League executives, a consumer advocate and senators debated whether streaming fragmentation and exclusive deals are making it harder and costlier for fans to watch games and whether leagues’ special legal and public subsidies should carry access obligations.

At a hearing of the U.S. Senate Committee on Commerce, Science, and Transportation, executives from Major League Baseball, the NBA and the NHL, together with a public-interest lawyer, defended recent media deals while acknowledging disruptions that have made some games harder or more expensive for fans to find.

The committee focused on how streaming, regional sports network (RSN) disruptions and exclusive platform agreements affect fans’ access. Witnesses described a rapidly changing distribution system but differed on how to address local blackouts, subscription fragmentation and the public-interest obligations that accompany taxpayer support and limited antitrust exceptions.

Kenny Gersh, executive vice president of media and business development for Major League Baseball, told senators MLB distributes games nationally, locally and out of market and has been expanding direct-to-consumer options so “29 of our 30 MLB clubs are now accessible throughout their home television territory via direct to consumer offering, virtually eliminating the problem of local blackouts.” He also said MLB.tv streamed “over 14000000000 minutes of live game action” in 2024. Bill Koenig, president of global content and media distribution for the NBA, said new national agreements with Disney, NBCUniversal and Amazon will make “more than 300 nationally televised games” available and increase the number of regular-season games on free, over-the-air television.

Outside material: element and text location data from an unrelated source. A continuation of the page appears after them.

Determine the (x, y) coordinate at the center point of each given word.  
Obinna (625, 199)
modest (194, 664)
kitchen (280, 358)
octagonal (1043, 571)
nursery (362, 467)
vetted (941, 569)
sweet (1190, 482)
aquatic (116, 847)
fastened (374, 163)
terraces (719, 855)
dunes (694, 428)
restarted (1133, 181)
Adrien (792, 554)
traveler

David Propper, senior executive vice president for the NHL, said the market is “in a state of flux” and the league is testing multiple regional and direct-to-consumer strategies.

John Bergmeier, legal director at Public Knowledge, described the consumer perspective: “The transition to streaming hasn't been smooth. The proliferation of services and fragmentation of content means costs are rising,” and he urged leagues and policymakers to prioritize local-market access given leagues’ public benefits and antitrust exemptions. Bergmeier recommended that publicly subsidized teams “commit to making games available free of charge in their local market, either on broadcast or free streaming,” and pointed to proposals such as the Stop Sports Blackouts Act to require refunds when channels disappear due to carriage disputes.

Senators pressed witnesses on the Sports Broadcasting Act of 1961, which grants leagues limited antitrust immunity for collective negotiation of broadcast rights. Witnesses said the statute enabled pooled digital innovation — MLB cited league-level digital scale that allowed MLB Advanced Media and early streaming — but senators questioned whether that exemption should come with conditions to protect local consumers and competition on streaming platforms. Ranking Member Cantwell and other senators argued leagues’ collective bargaining of streaming and broadcast rights can limit competition and raise costs for consumers.

Panelists and senators also discussed specific technical and market problems: RSNs moving to higher tiers or disappearing on pay-TV platforms, local blackouts tied to territorial rights, the burden of multiple subscriptions and inconsistent apps, and piracy’s revenue impact. Leagues described several mitigation steps: increasing free over-the-air games, expanding direct-to-consumer services, partnering with broad streaming platforms for national packages, and experimenting with free ad-supported streams on platforms such as Roku.

The committee closed by inviting written questions; senators were given a deadline to submit questions for the record and witnesses were asked to respond to those questions by the dates stated from the dais.